__Instructions to follow__: Quote everything from the line containing "Click the Grid layout description line" down to the end of the records, without the pictures.

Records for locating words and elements

--- START ---

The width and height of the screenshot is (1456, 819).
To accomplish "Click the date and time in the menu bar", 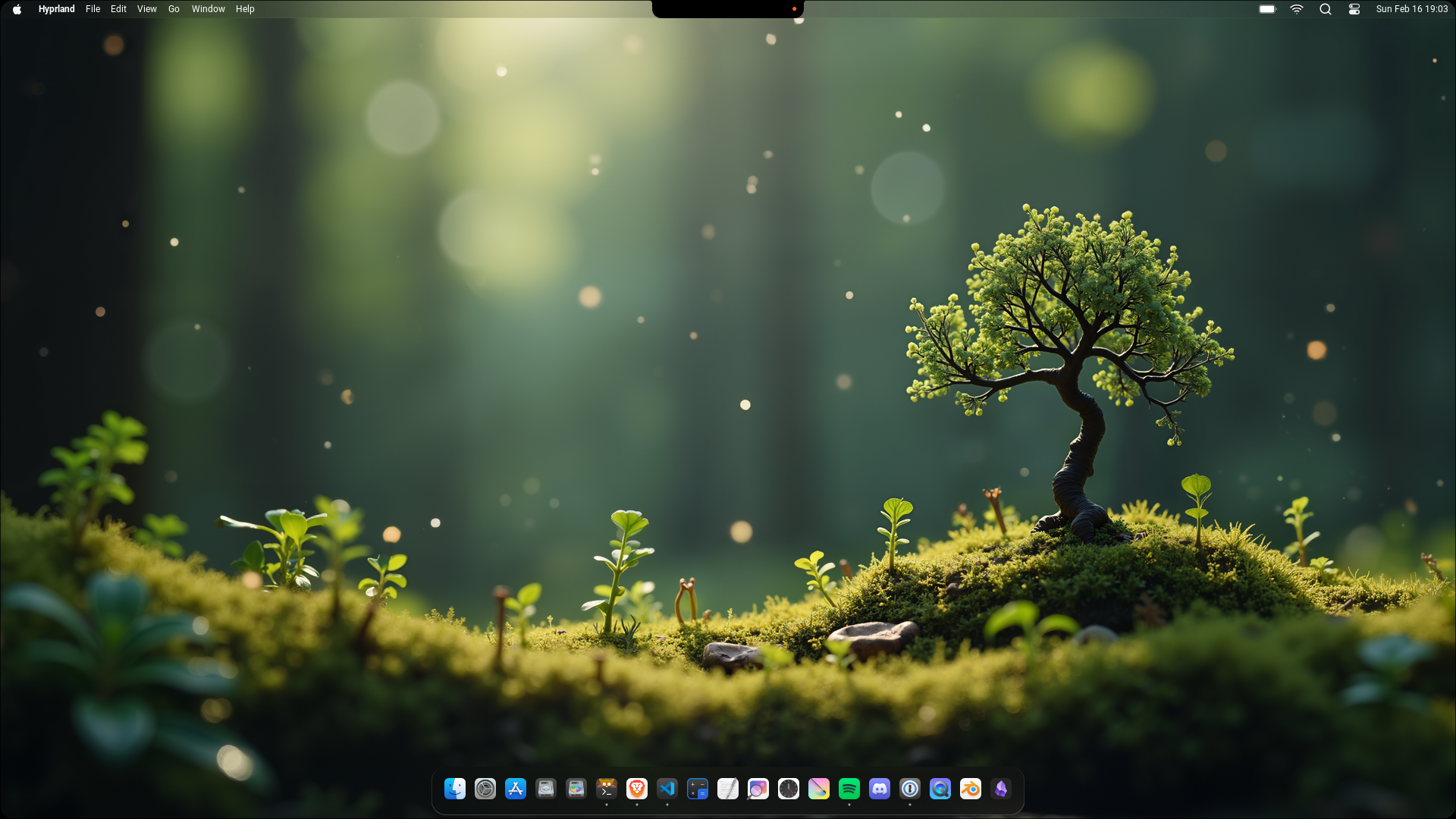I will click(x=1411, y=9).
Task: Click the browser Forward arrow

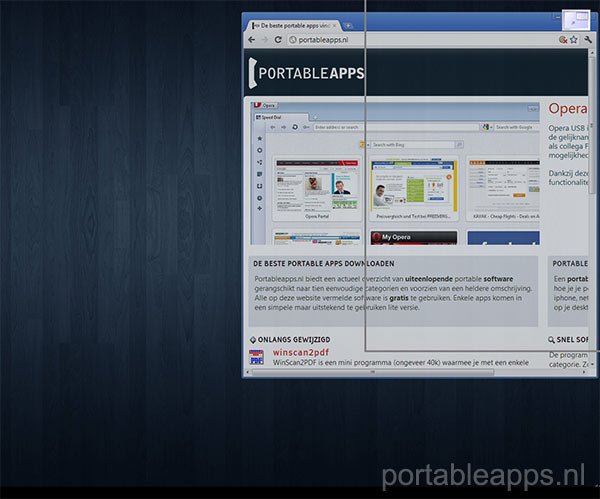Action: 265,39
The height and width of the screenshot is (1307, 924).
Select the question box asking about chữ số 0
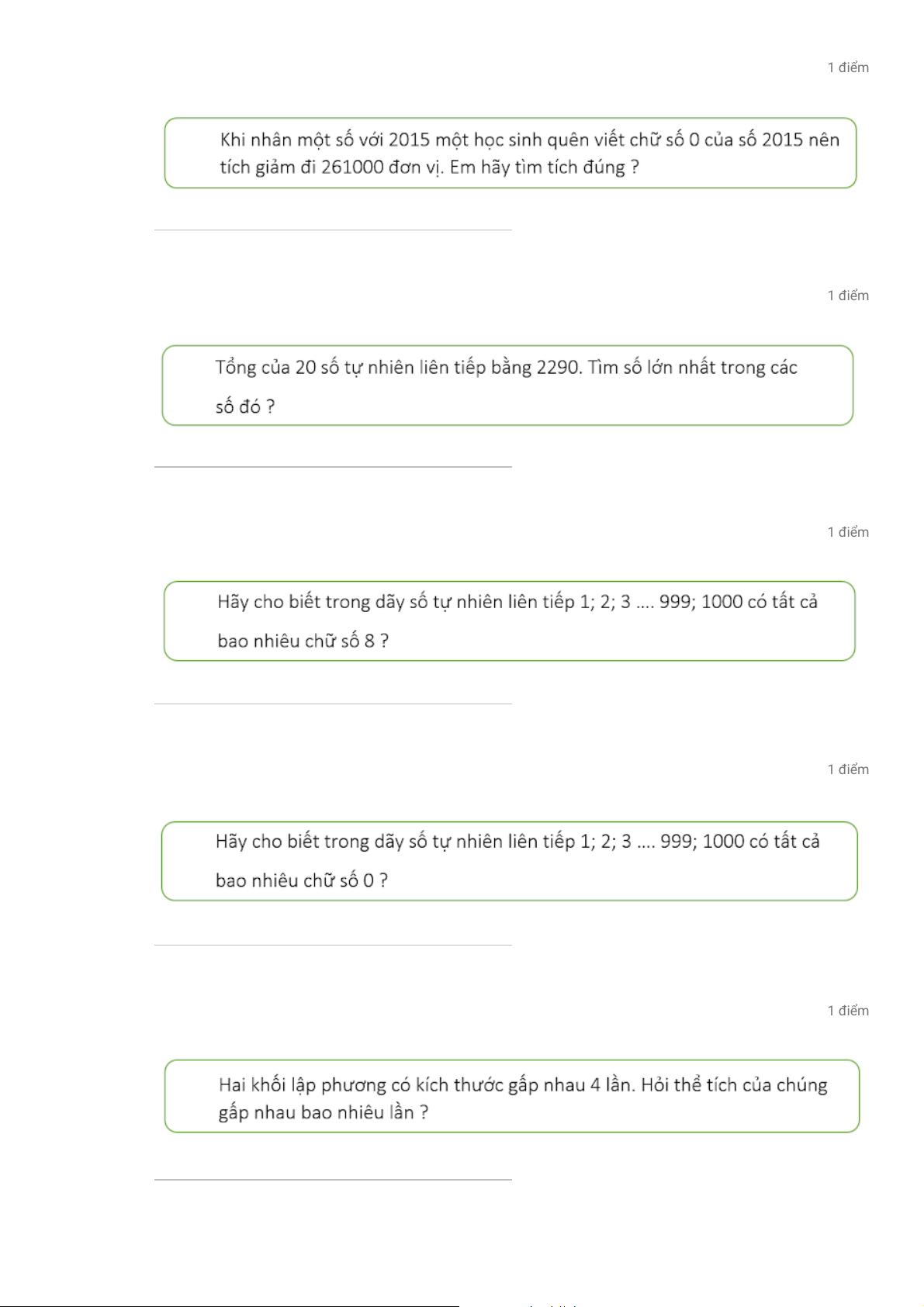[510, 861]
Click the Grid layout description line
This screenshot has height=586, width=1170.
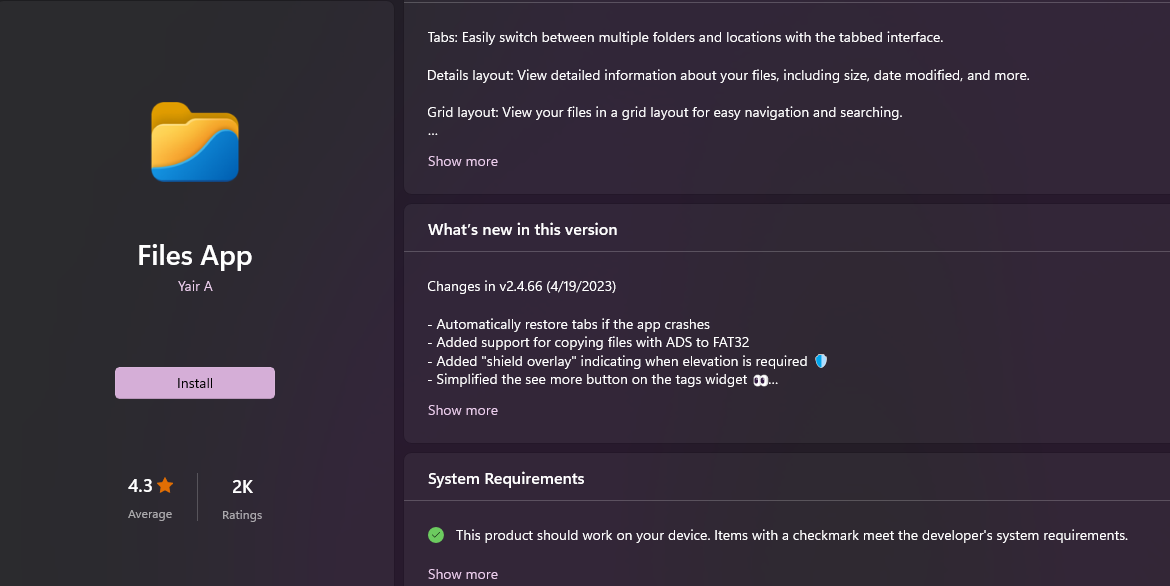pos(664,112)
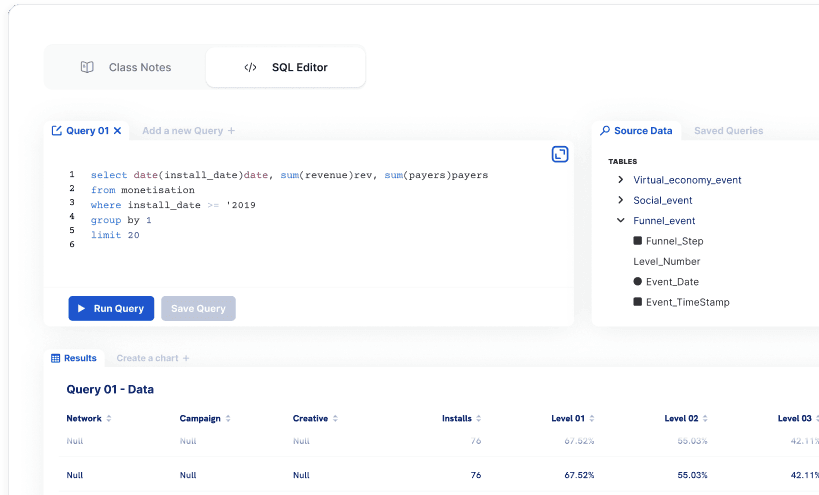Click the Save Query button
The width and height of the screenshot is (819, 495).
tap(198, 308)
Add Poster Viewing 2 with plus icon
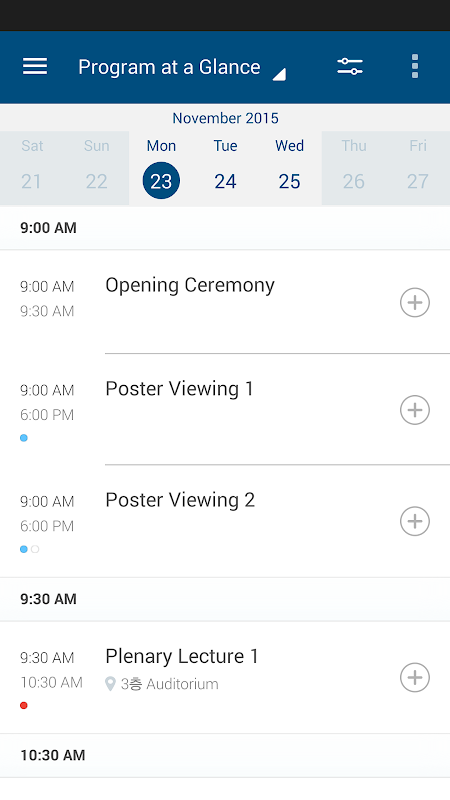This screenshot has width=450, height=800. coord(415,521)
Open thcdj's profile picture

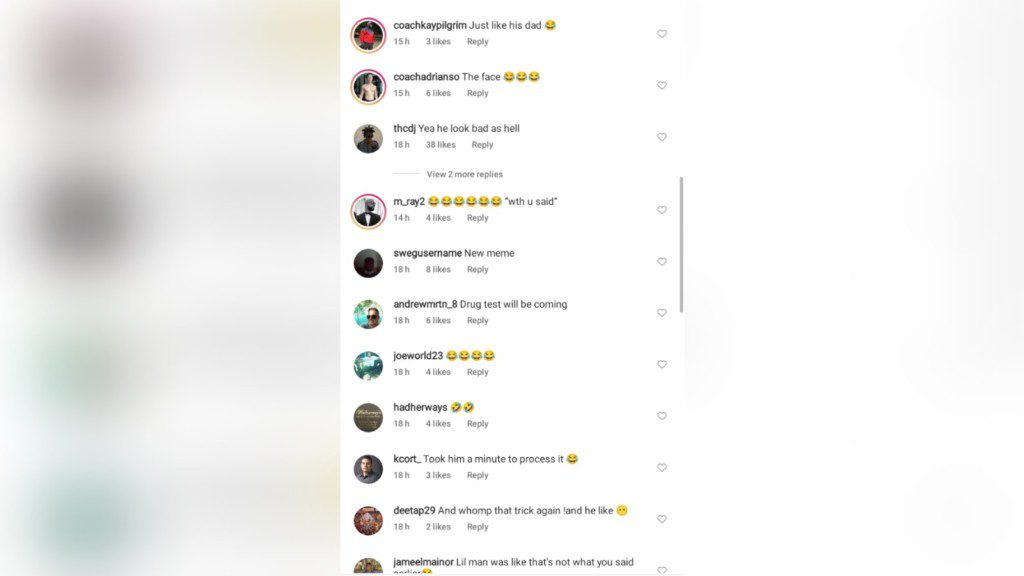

--- END ---

__Finished answer__:
Click the Grid layout description line
This screenshot has height=586, width=1170.
pos(664,112)
Click the Save Query button
The width and height of the screenshot is (819, 495).
tap(198, 308)
Add Poster Viewing 2 with plus icon
This screenshot has width=450, height=800. coord(415,521)
Open thcdj's profile picture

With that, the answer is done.